Only parents can help kids learn to manage invisible money
Kids are attracted to new spending methods that are marketed to families. In addition, kids want to spend like their friends do. However, the variety of ways to get and spend money makes allowances more challenging for parents who want their kids to learn financial responsibility.
I rarely use cash myself and the girls see me use the (automated teller) machine, checks and credit cards, As a financial advisor I see many adults who struggle with cash, have huge credit card balances and rarely balance their checkbooks. I felt that if I could help (the girls) to understand how credit works, they would be way ahead of the game. ~ Karen, president of investment group
Cashless spending complicates money management
With this shift from cash-in-hand to plastic-in-hand and online spending, kids need new skills to manage their money. Transactions using invisible money, or virtual money, are recorded in online accounts as numbers. The running calculations in an account result in a single number, the balance. The problem with cashless spending is keeping track of what is happening to that bottom line.

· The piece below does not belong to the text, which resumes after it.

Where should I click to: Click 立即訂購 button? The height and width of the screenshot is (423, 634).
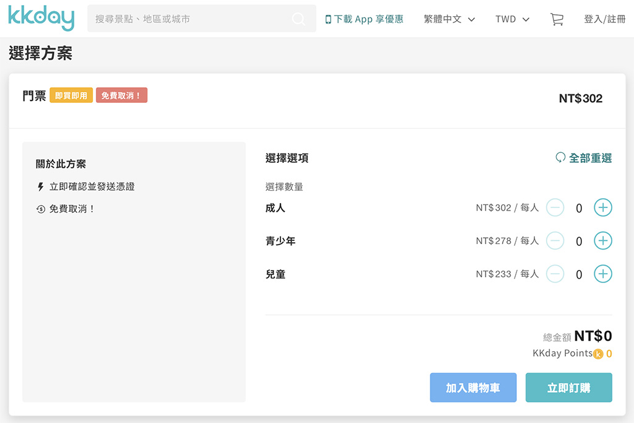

To complicate the money tracking even more, money can be spent using more than one method to access the account. A dollar in your account today can be spent as cash, check, credit (loan to be paid back later), debit (subtracted like cash), or through electronic funds transfer (pre-scheduled or real-time).
One way to explain this to kids is using the analogy of pie representing the money available. No matter how you cut it, one dollar can only be spent one time. With invisible money the only way to track spending is to see the truth of money in the numbers. Your kids may have a handful of gift cards, a debit card, and maybe some cash from Grandma, but how do they know the bottom line of their total amount of spending power?
The truth about money is in the numbers
As we’ve shifted to cashless spending our kids have many options to spend money, while allowances may not focus on the truth about money. As a mom. I discovered that requiring my kids to track their money as a number put them in charge. At any time I could ask, “What’s your balance?” And at any time they could tell me to the penny. It was their money; it was their power. It was their responsibility and they took it seriously.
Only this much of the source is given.